Migrating from DCAT-US v1.1 to v3.0
Overview
A step-by-step guide to updating your existing v1.1 data.json file to be valid against the DCAT-US v3.0 schema.
Source
Category
Keywords
Details
THIS PAGE IS A TECHNICAL GUIDE AND NOT MEANT TO PROVIDE IMPLEMENTATION GUIDANCE FOR M25-05 OR SPECIFIC FIELD DEFINITIONS. Want to know when that happens? Email us at DataGovHelp@gsa.gov, and we’ll let you know!
See an error on this page or have other feedback? Email us at DataGovHelp@gsa.gov
Overview
This guide covers the changes needed to make your existing v1.1 data.json file valid against the v3.0 schema. Each step below describes what needs to change and why.
If your agency has a developer or IT team, there is also a Python script developed to implement these changes and verify DCAT-US3.0 validity. See Using the migration script below.
Data.gov has tested this migration against 128 federal harvest sources covering 174,847 datasets. Before transformation, 15,955 datasets had validation errors against the v1.1 schema. After running the migration script and validating against DCAT-US3.0, that number dropped to 4,641 – a 71% reduction in invalid records and a 79% reduction in total validation errors. If your agency has a developer or IT team, hand them the migration script and point them to this page.
Using the migration script
A Python script is available that transforms the fields described in this guide. If your agency has a developer or IT staff, they can use this script to convert your agency’s data.json file automatically instead of making changes manually. This can also be integrated into your catalog system to export these fields correctly at catalog (DCAT-US3.0 file) creation time.
There are two files in the GSA/dcat-us repository that relate to the transformation from DCAT-US1.1 to 3.0:
-
transforms.py contains the individual translation functions, one per field. Developers who want to integrate the migration logic into their own systems can use these functions directly and/or review the logic for implementation.
-
convert_dcat_1_1_to_3_0.py is the full conversion tool. It fetches your agency’s catalog from a URL, runs all the field transformations, validates the result against the v3.0 schema, and writes the converted catalog to a file.
Important: The conversion tool fetches your catalog from a live URL. This was designed to test current DCAT-US1.1 implementations. The script will require modification for any direct implementation in your metadata pipeline.

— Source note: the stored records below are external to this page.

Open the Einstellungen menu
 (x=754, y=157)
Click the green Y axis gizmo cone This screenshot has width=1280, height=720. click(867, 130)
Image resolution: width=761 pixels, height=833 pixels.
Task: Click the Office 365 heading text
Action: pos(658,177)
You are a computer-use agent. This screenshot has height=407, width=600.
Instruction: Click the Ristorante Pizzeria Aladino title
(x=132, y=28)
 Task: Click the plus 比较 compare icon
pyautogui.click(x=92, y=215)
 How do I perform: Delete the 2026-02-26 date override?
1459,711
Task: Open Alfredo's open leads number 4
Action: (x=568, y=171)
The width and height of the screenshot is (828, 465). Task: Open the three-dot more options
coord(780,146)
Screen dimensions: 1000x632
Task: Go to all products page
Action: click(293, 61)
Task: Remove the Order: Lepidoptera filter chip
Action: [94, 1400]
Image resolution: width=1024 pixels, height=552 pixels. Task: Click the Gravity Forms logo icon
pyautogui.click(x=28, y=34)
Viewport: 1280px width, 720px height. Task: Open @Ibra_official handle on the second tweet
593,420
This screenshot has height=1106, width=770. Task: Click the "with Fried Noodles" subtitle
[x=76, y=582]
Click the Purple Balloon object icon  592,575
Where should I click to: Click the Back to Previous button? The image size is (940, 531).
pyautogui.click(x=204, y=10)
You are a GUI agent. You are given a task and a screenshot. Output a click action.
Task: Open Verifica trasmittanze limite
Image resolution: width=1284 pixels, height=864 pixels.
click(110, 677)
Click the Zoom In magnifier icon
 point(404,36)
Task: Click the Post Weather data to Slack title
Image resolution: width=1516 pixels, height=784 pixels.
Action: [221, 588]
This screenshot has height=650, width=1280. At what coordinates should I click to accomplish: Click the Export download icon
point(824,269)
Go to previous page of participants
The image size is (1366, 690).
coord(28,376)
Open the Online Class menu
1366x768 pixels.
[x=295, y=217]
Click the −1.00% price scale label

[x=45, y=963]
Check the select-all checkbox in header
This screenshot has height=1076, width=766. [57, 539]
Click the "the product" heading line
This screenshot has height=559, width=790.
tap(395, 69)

Your agency can use these scripts as-is, adapt them, or use them as a reference when building your own migration process. Data.gov does not run these scripts on behalf of agencies.
The current conversion tool applies the catalog-level updates in convert_dcat_1_1_to_3_0.py, then runs dataset-level transforms. The overview of each step is below.
Please note not all steps may be necessary for all agencies or metadata providers, however applying all of these changes will make the DCAT-US1.1 metadata 3.0 compliant.
Transformation Steps
Step 1 — Fix modified
If you use repeating intervals like R/P1D or R/P1Y in modified, replace them with the actual date the data last changed. Move your update frequency to accrualPeriodicity using a plain-language code.
| v1.1 | v3.0 |
|---|---|
"modified": "R/P1Y" | "modified": "2024-10-01" |
"modified": "R/P1D" | "modified": "2024-10-15" |
Add accrualPeriodicity to express update frequency:
"accrualPeriodicity": "annually"
In the current script, repeating durations are mapped to plain-language values including daily, weekly, fortnightly, monthly, quarterly, biannually, annually, and continual. If the script cannot map the duration, it falls back to irregular. ISO 8601 repeating duration format (for example, R/P1Y) is also still accepted by the v3.0 schema.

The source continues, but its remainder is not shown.